> SOURCE PASSAGE
Degrees and Qualifications

Higher education in Spain is split into three cycles:


Duration, years

Required number of ECTS credits


Up to 4

60 per academic year, 240 in total







The ECTS acronym stands for the European Credit Transfer and Accumulation System. One ECTS credit results in 25-30 hours of student work.

This three-level framework is typical of all the universities that have joined the Bologna agreement. It sets uniform standards for multiple establishments to ensure a consistently high quality of education and make it easier to compare universities.

Top Universities

Below, we'll share the names and brief characteristics of the most well-known Spanish universities. Please mind that it's not a ranking but a simple list.

Complutense University of Madrid

This one is highly popular among foreign students from all regions of the world. They come here to become doctors, teachers, psychologists, specialists in fine arts and experts in many other fields. Most programs are taught in Spanish — but some are available in Catalan or English.

University of Barcelona

While the Complutense University of Madrid has 26 faculties, its Barcelona counterpart offers only 16. Nevertheless, this establishment is just as popular among foreigners. Here, you can study engineering, humanities, health sciences and much more. You'll appreciate the multicultural environment and an emphasis on educational innovation.

> EXERCISE 1
From the text on higher education in Spain, copy word for word the stretch that begins at "This three-level framework" and stops after "to compare universities.".
> EXERCISE 2
Extend the text on higher education in Spain, picking up right after its final sentence.

> PROVIDED DATA
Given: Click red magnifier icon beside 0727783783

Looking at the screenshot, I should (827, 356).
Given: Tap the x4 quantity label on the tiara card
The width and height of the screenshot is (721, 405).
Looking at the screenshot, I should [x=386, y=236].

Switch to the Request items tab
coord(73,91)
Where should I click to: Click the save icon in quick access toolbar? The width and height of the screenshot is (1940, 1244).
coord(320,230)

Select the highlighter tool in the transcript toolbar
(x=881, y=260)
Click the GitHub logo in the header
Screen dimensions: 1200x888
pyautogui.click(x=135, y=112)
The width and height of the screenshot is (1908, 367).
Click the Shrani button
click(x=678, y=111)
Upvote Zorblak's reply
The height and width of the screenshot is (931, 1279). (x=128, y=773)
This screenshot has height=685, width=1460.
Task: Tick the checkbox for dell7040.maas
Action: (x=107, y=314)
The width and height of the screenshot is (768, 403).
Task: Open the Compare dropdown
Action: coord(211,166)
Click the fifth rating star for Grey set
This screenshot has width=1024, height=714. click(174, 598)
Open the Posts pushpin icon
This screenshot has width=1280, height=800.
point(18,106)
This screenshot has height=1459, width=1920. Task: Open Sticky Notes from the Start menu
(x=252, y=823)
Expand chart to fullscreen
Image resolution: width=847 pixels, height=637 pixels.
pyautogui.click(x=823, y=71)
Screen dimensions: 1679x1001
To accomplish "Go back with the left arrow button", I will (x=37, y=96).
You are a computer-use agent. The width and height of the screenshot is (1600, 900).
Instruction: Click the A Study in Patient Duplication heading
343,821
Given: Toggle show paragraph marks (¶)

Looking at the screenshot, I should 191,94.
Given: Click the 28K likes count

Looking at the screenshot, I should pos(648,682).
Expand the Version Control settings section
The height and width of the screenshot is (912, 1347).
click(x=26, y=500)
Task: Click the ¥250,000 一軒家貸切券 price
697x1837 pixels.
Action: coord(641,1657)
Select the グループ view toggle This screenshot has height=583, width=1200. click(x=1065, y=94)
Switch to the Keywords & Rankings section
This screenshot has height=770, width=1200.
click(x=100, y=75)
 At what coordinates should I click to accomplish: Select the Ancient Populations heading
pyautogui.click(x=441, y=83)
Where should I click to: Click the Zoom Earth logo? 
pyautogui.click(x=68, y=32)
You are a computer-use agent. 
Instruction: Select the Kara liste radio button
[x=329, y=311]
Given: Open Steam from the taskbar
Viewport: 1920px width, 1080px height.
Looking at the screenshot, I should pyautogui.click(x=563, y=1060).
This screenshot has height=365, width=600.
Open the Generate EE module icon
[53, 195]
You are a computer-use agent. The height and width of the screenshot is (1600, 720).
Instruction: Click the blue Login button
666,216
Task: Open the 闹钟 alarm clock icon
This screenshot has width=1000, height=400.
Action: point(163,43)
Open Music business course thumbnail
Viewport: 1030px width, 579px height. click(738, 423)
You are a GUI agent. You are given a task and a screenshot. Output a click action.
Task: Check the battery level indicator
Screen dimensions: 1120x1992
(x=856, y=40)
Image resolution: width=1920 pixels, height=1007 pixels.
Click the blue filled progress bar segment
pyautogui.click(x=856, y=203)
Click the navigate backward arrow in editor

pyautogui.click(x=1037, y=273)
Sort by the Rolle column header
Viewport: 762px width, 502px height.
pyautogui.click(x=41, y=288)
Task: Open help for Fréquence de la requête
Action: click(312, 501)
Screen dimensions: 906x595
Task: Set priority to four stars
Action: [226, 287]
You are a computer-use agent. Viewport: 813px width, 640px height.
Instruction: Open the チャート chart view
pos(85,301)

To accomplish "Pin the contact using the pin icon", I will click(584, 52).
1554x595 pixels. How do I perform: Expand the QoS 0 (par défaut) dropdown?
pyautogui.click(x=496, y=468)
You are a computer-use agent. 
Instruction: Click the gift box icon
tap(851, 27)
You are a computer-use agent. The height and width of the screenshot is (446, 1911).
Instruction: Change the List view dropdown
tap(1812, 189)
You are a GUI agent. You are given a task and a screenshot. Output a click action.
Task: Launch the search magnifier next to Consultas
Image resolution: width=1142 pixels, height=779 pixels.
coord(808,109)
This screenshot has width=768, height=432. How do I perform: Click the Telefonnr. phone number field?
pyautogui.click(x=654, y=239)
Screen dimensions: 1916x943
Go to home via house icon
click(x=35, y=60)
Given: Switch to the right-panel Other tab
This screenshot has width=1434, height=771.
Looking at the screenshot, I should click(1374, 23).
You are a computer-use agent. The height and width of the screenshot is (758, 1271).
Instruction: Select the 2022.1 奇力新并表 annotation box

> OUTPUT 1
This three-level framework is typical of all the universities that have joined the Bologna agreement. It sets uniform standards for multiple establishments to ensure a consistently high quality of education and make it easier to compare universities.

> OUTPUT 2
University of Granada

It's the largest university in the country. It was founded in the 16th century and has been maintaining exceptionally high educational standards since then. Its core values are equal opportunities for everyone, internationalization and research.

University of Salamanca

Opt for this one if you'd like to escape the hustle and bustle of big cities. This university is one of the oldest in the country and attracts many foreign students. It's located in a small historical town with an incredibly rich culture, so it will be an aesthetic pleasure for you to stay there.

University of Valencia

It's a polytechnic university where students specialize predominantly in technology and science. However, fine arts and business administration are on the curriculum as well. Over 400 subjects are available in English.

Pompeu Fabra University

It's located in Barcelona and offers a mix of on-site and online classes. It has three campuses around the city. They are focused on, respectively, social and human sciences, health and life sciences and communication and IT. Pompeu Fabra was a linguist who helped to standardize the Catalan language. The university that bears his name is one of the best places in the country to learn this language.

Autonomous University of Madrid

Here, students specialize in many different disciplines: from theatre to medical studies, from philosophy to business and from teaching to law. Many courses are available in English. Apart from academia, this university is also renowned for its research.

University of Seville

It was founded at the very beginning of the 16th century and offers over 50 international undergraduate and graduate degrees. Flamenco and bullfighting originate from Seville — so it's only natural that this university is focused on culture and arts. It boasts an impressive historic-artistic collection and frequently collaborates with other cultural establishments.

University of Catalonia

It's based in Barcelona and stands out from the other educational establishments for two reasons. First, its audience tends to be older than in other universities: around 60% of students are aged over 30. Second, it's famous for its remote and online learning: over 50,000 students attend distant courses.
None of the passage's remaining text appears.